According to a Wall Street Journal report (registration required), Google is in the works to end its “first click free” (FCF) program, which provides users access to content behind publisher subscription paywalls when they click through from Google results. The move is intended to help boost subscription rates.
According to the report, Google is going to allow publishers to offer FCF on a voluntary basis. If publishers choose to opt-out, failure to do so isn’t going to result in any rankings hit. FCF was introduced in 2007 in a way to expose subscription content to search users so they won’t become frustrated by paywalls, as well as help them test-drive content as an enticement to later subscribe.

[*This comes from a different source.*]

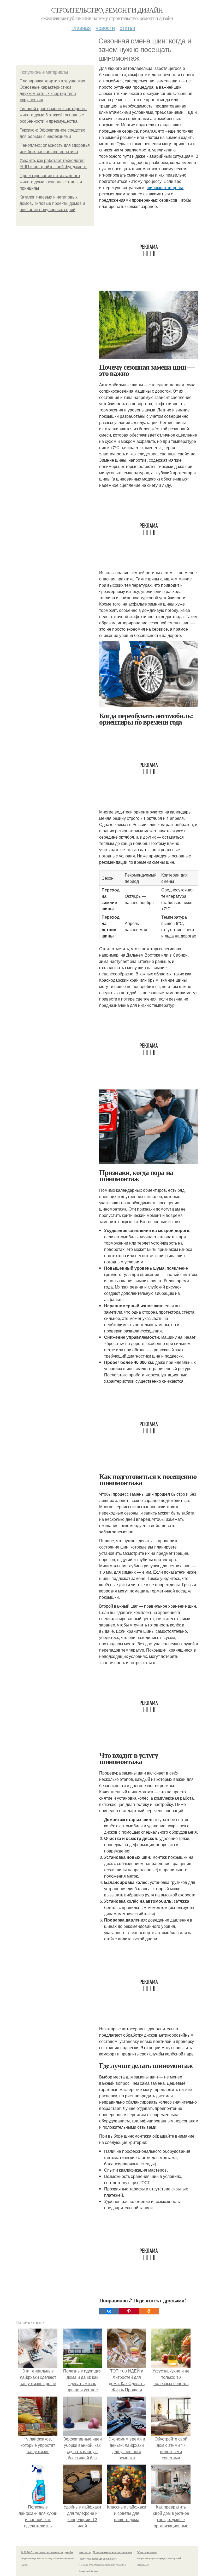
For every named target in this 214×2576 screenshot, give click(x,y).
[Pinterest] (129, 2311)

As Google explained at the time it wrote about the program:
First Click Free is a way for publishers to share their subscription-only content with Google News readers. All articles that are accessed from Google News are allowed to skip over the subscription page . . .We like to think of First click free as a simple system that allows you to test drive a news source before signing up on their site.
Over the years though, FCF has been both unevenly enforced and adjusted by Google. FCF has been controversial among publishers, such as News Corp (parent of the WSJ), who has been a vocal critic of Google and its policies toward publishers. The end of FCF was reportedly “negotiated” between Goole CEO Sundar Pichai nd News Corp CEO Robert Thomson.
When WSJ pulled out of FCF earlier this year, it saw its traffic drop by nearly 45 percent. BUt the company had reported that “a fourfold increase in subscription conversions” despite the decline in traffic.